Welcome to the GEOROC CLI Tool. This tool allows you to access the GEOROC database and extract specific data for your geoscience research.
This program is designed to extract primarily geochemical numerical data through the API, but is flexible enough to be tailored to other needs. It is capable of filtering data based on a number of parameters and exporting them to an easy-to-use CSV file.

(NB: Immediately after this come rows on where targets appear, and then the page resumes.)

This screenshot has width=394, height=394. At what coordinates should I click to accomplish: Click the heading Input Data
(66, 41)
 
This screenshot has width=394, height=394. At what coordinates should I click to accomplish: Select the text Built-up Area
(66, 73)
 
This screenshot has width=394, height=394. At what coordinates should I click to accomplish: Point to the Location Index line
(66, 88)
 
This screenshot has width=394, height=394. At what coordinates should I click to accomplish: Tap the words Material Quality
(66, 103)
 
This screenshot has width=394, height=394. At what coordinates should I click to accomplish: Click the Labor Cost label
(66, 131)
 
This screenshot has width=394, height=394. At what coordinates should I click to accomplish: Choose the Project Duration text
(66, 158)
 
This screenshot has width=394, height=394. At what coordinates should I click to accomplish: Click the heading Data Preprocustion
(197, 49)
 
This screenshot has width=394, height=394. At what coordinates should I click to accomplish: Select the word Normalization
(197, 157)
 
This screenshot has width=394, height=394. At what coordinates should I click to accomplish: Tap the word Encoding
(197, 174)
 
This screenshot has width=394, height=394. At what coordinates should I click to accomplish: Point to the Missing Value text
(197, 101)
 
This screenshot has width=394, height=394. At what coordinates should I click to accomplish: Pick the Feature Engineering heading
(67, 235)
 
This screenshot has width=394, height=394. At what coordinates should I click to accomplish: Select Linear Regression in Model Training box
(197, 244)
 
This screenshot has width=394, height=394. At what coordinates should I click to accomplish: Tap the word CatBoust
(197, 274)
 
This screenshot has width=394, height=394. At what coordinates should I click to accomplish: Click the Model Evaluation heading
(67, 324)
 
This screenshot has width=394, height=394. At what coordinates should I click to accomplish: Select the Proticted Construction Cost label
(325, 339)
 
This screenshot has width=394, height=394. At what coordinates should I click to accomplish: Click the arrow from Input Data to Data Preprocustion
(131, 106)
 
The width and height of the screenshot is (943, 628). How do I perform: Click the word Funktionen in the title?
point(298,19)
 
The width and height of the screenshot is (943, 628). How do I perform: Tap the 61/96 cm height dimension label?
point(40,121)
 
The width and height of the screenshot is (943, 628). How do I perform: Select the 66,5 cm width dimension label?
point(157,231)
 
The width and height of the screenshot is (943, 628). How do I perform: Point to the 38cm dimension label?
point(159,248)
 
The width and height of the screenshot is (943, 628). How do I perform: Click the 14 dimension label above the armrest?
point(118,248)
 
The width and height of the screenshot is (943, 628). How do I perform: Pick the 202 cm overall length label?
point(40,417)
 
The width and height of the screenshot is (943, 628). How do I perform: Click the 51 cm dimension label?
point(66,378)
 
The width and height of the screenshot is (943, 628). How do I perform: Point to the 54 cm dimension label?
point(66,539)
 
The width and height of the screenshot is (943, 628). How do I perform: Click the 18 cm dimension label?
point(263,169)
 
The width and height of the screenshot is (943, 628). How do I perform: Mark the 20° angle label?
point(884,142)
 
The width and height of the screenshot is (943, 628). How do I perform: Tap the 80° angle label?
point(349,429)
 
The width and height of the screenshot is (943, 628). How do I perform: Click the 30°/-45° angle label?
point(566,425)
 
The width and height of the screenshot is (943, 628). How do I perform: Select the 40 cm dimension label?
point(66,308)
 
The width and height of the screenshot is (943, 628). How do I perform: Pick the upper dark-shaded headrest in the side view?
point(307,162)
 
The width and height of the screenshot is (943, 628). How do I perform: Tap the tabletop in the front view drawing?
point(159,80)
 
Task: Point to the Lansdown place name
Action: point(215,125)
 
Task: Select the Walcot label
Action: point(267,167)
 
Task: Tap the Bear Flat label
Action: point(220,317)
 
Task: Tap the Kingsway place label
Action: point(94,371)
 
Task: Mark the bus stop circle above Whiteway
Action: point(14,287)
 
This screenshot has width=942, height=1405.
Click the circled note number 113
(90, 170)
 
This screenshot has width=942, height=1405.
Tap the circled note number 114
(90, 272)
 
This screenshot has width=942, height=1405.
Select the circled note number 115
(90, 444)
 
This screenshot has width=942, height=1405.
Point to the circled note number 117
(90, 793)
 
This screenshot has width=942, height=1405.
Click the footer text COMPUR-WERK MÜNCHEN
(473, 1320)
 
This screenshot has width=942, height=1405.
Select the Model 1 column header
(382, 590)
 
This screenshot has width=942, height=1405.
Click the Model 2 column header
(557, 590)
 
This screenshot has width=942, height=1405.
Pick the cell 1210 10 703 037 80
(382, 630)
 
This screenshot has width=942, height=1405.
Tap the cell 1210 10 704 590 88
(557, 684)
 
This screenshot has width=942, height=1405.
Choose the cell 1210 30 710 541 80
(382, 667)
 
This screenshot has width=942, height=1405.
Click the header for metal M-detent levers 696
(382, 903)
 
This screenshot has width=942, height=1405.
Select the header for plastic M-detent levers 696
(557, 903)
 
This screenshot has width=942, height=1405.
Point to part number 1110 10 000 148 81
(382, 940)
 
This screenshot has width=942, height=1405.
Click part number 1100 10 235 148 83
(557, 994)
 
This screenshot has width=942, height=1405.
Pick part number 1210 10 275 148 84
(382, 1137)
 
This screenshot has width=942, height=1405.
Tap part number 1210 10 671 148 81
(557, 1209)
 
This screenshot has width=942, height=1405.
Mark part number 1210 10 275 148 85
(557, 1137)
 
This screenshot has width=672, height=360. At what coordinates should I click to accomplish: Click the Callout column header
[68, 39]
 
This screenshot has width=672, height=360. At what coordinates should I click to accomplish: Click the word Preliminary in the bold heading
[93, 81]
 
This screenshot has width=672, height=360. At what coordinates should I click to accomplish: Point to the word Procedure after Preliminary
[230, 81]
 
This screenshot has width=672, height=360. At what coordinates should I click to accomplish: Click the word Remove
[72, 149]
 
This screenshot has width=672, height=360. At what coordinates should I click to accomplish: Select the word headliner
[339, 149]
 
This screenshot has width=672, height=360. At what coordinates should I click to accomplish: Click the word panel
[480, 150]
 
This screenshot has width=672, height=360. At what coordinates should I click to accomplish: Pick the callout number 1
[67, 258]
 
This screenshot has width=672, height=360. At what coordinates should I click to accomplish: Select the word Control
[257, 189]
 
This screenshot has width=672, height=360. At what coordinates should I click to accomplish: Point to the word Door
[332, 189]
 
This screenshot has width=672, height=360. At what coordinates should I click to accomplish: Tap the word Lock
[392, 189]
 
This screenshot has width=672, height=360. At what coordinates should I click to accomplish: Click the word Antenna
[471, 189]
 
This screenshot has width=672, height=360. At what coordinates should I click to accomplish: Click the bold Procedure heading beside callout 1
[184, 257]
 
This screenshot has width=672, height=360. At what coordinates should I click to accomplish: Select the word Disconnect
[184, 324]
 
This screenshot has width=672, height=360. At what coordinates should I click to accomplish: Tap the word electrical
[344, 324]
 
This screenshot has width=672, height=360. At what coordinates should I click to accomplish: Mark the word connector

The current version is designed for flat JSON structures, which means that nested structures are not passed to the CSV file in a structured way.
$ python3 georoc_cli.py --help
___
( __)
( __)_)
( __)__)__)
( _) ___)___)
( _) __)
(_)
/^
^ // \
/ \/ \
/ _ _ \
/ _ \
/ _ GEOROC 2.0 CLI
/ v.0.0.1 \
/ \
usage: python3 georoc_cli.py --sample-option "OPTION" --key "key1" --key "key2"
╔╦╗╦ ╦╔═╗ ╔═╗╔═╗╔═╗╦═╗╔═╗╔═╗ ╔╦╗╔═╗╔╦╗╔═╗╔╗ ╔═╗╔═╗╔═╗
║ ╠═╣║╣ ║ ╦║╣ ║ ║╠╦╝║ ║║ ║║╠═╣ ║ ╠═╣╠╩╗╠═╣╚═╗║╣
╩ ╩ ╩╚═╝ ╚═╝╚═╝╚═╝╩╚═╚═╝╚═╝ ═╩╝╩ ╩ ╩ ╩ ╩╚═╝╩ ╩╚═╝╚═╝
(Geochemistry of Rocks of the Oceans and Continents)
═══════════════════════════════════════════════════════════════════════════════════════════════════════════════════
Here are a few additional notes:
- For an appropriate more advanced use of this CLI programme, pleas use the -m flag
for the manual in this programme. (I expand an appropriate Manuel regularly.)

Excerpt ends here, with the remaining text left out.